--- START ---

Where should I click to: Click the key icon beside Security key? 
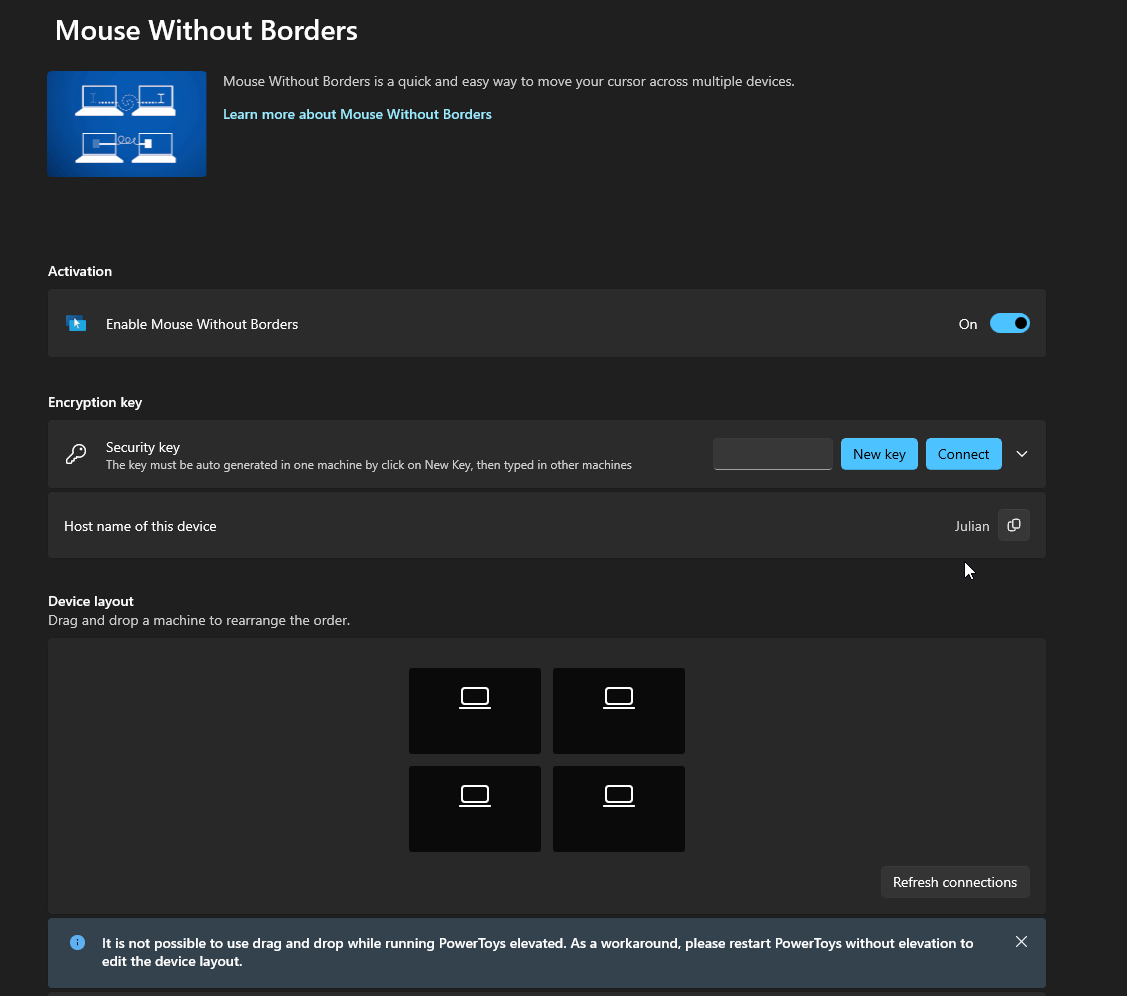76,453
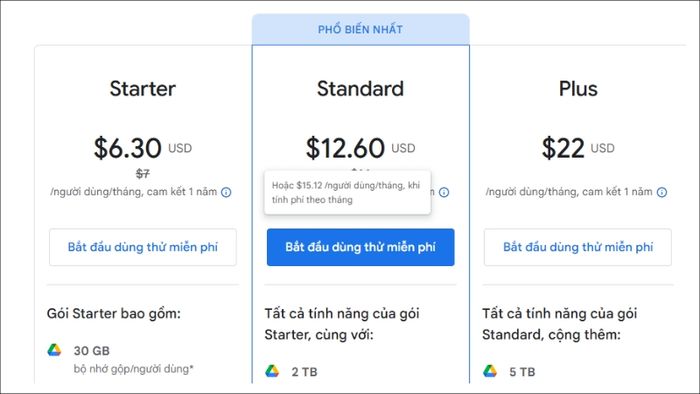Click the $12.60 USD Standard price
Viewport: 700px width, 394px height.
pyautogui.click(x=360, y=148)
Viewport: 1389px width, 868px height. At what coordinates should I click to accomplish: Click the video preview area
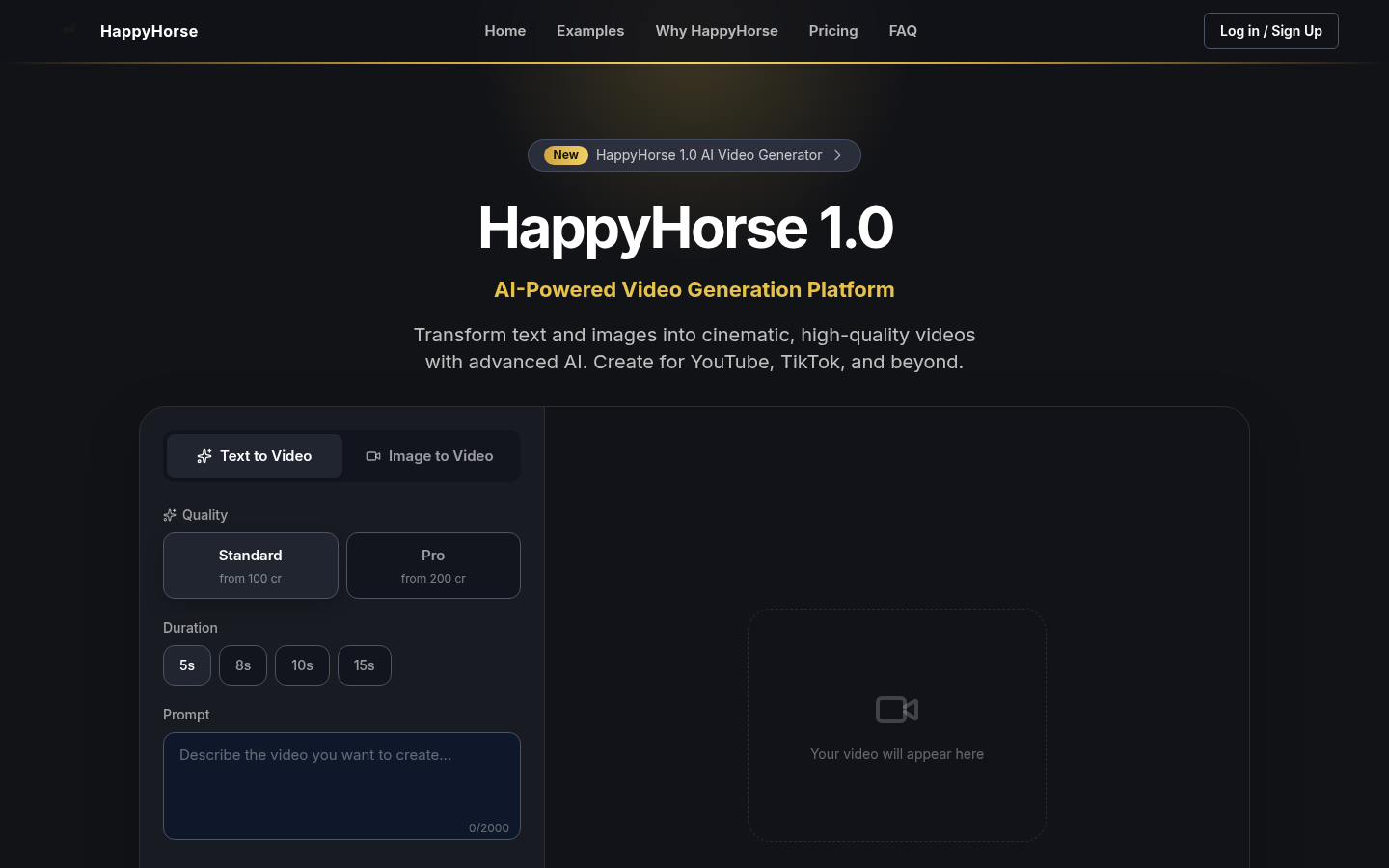896,724
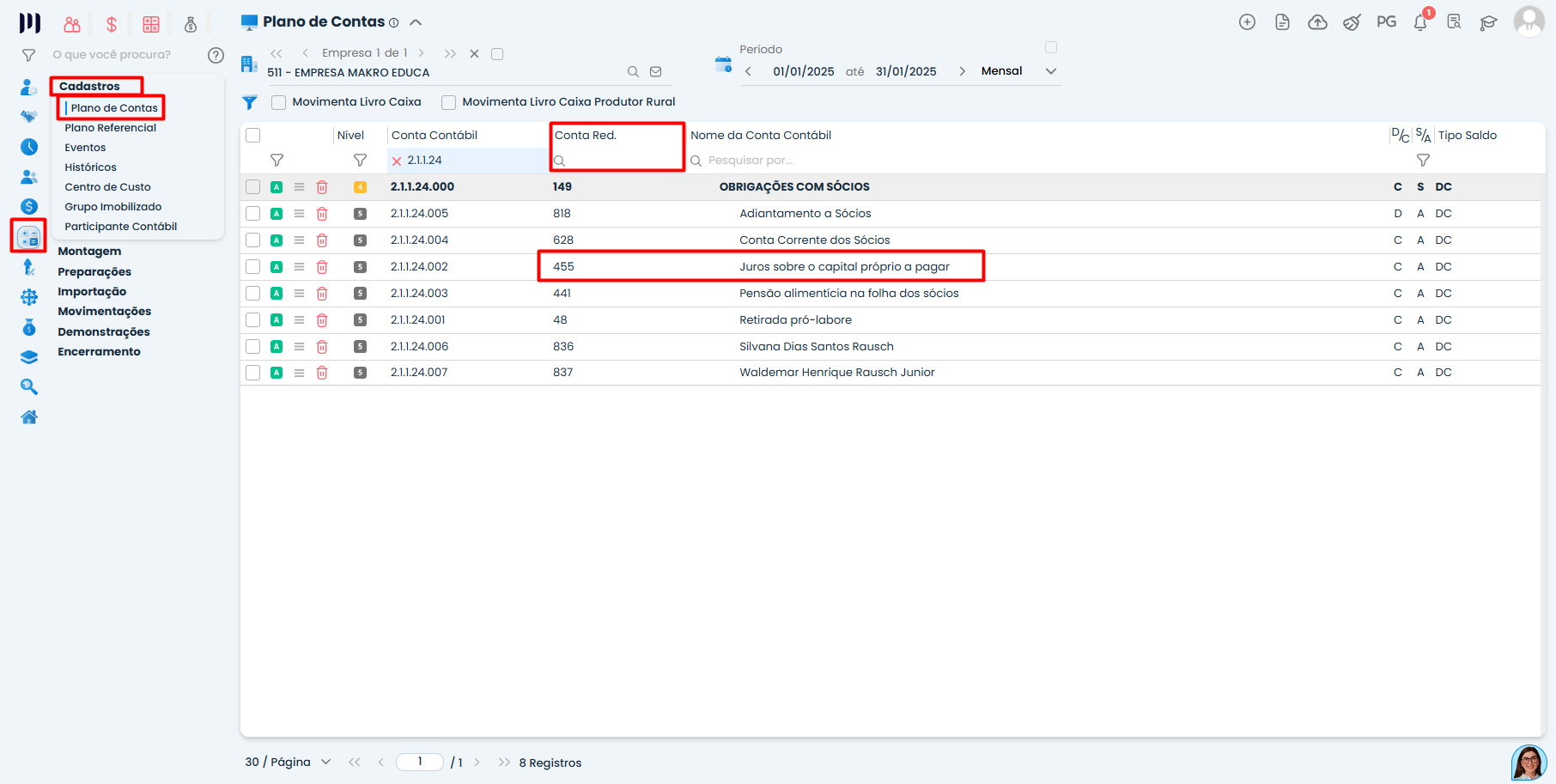Open the help question mark icon

[x=216, y=55]
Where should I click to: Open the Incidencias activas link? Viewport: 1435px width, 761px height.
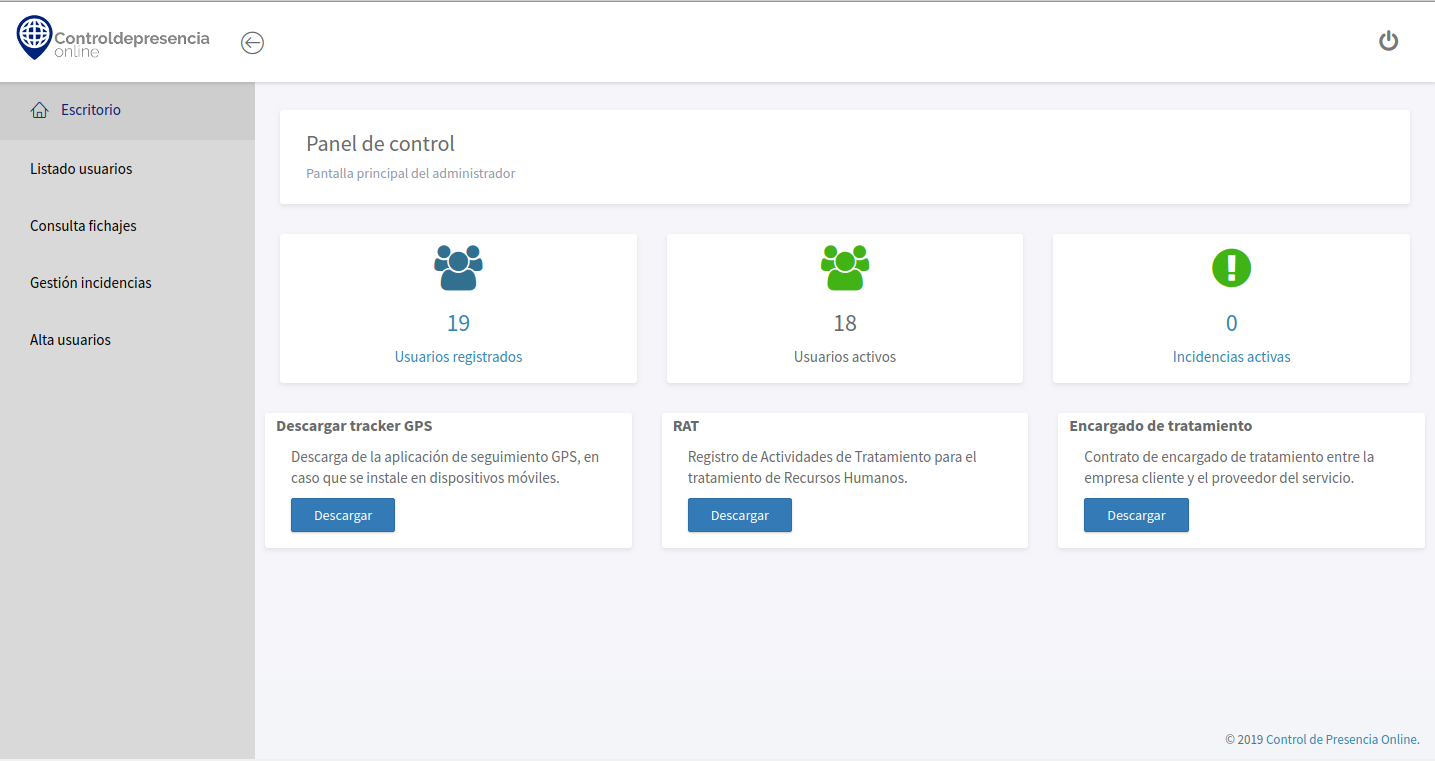click(x=1231, y=356)
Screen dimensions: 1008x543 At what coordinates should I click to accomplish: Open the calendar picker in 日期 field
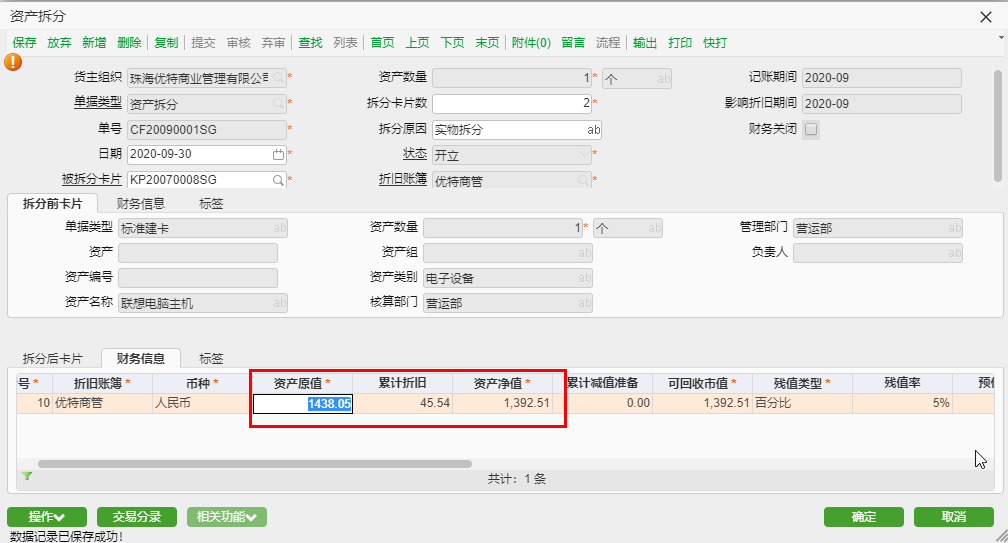pyautogui.click(x=278, y=155)
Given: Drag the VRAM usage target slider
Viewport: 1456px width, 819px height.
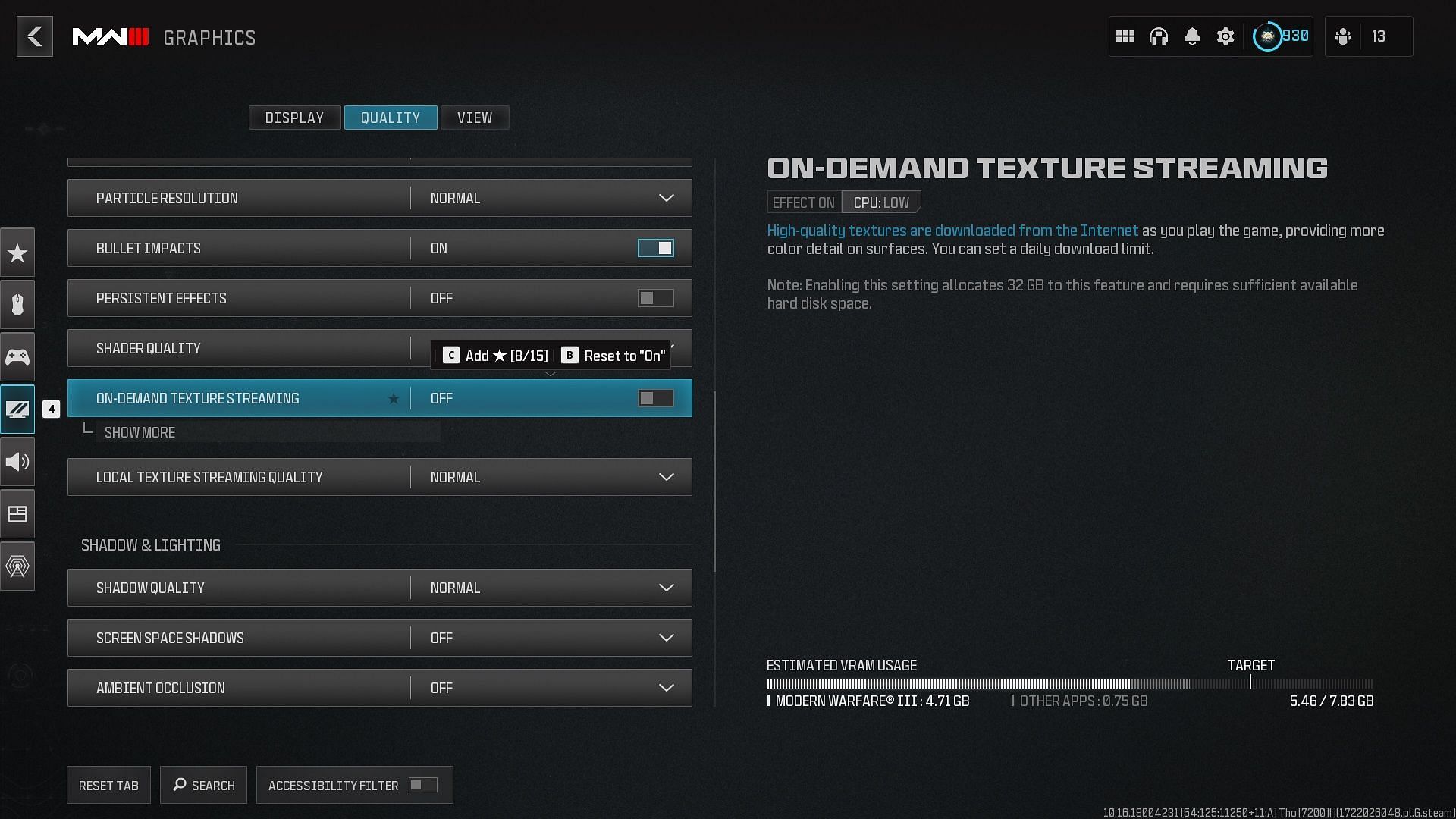Looking at the screenshot, I should (x=1250, y=683).
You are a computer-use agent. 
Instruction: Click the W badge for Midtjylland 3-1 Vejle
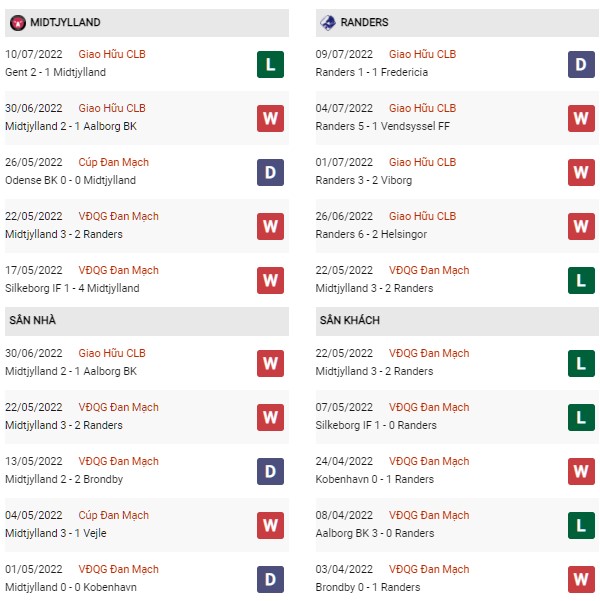(270, 525)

--- END ---

REQUIRED WORK - What you return must match, line for line, the span from the line containing "Viewport: 1456px width, 819px height." through the last line of the listing above, with every picture omitted.

COMPLETED TASK -
Viewport: 1456px width, 819px height.
Looking at the screenshot, I should (x=1250, y=683).
You are a computer-use agent. 
Instruction: Click the W badge for Midtjylland 3-1 Vejle
(270, 525)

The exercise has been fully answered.